What the task requires:
Check each line of the records for "profile"; collect those that have it.

---

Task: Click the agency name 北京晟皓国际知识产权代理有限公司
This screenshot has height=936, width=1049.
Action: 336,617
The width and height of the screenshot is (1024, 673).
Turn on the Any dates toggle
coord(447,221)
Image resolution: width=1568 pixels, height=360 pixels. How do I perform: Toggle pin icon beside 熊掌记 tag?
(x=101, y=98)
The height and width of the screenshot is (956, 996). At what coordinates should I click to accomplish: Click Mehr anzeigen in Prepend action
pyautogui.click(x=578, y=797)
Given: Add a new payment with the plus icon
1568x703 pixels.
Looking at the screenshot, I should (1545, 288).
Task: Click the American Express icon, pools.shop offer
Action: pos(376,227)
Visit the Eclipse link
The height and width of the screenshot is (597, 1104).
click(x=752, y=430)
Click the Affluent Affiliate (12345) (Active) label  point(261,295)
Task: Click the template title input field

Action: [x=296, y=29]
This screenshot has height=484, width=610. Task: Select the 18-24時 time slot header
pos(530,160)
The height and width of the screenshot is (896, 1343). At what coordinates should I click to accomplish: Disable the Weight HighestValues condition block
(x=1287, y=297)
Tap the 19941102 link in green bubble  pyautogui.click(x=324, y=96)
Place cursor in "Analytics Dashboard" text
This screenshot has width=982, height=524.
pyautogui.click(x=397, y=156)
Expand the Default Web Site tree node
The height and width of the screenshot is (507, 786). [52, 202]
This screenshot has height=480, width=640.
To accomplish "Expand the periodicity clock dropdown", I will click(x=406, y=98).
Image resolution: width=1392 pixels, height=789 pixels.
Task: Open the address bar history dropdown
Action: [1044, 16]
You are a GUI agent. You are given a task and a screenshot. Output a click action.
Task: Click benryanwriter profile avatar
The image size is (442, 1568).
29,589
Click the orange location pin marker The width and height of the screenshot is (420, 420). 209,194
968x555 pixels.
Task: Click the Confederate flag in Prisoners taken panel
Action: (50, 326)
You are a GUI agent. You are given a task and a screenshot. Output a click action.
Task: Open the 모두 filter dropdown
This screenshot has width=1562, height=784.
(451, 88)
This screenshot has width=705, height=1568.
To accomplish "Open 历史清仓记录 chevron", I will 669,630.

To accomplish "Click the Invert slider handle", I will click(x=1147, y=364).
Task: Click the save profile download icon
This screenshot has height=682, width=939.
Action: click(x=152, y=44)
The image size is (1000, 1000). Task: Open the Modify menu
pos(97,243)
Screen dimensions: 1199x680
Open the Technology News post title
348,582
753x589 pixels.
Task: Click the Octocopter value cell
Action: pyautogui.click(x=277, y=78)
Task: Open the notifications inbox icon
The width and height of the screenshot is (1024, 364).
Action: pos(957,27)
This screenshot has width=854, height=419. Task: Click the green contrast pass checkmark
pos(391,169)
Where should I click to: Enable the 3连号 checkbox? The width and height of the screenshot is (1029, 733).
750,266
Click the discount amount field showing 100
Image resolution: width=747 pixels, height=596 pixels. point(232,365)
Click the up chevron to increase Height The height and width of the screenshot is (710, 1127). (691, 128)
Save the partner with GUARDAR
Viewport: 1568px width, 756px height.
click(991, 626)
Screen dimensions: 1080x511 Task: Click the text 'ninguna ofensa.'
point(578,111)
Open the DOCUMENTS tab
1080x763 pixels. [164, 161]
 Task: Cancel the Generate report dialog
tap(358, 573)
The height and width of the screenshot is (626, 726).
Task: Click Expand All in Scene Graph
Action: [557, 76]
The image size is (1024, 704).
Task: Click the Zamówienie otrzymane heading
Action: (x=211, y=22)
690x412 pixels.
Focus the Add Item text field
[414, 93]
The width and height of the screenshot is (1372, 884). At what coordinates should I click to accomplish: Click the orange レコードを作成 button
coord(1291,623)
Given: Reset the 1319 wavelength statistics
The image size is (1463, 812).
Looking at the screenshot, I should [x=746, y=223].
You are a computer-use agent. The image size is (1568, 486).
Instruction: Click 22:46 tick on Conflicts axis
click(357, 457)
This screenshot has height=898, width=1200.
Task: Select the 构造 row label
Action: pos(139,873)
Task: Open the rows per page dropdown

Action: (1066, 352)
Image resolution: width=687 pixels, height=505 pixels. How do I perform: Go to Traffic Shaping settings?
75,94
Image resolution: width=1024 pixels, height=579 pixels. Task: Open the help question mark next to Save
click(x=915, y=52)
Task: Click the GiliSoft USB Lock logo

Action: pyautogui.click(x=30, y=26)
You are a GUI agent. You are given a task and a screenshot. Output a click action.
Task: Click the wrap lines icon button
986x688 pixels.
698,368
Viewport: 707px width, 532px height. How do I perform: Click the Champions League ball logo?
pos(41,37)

---

Output for this task:
Task: Click benryanwriter profile avatar
Task: Click the save profile download icon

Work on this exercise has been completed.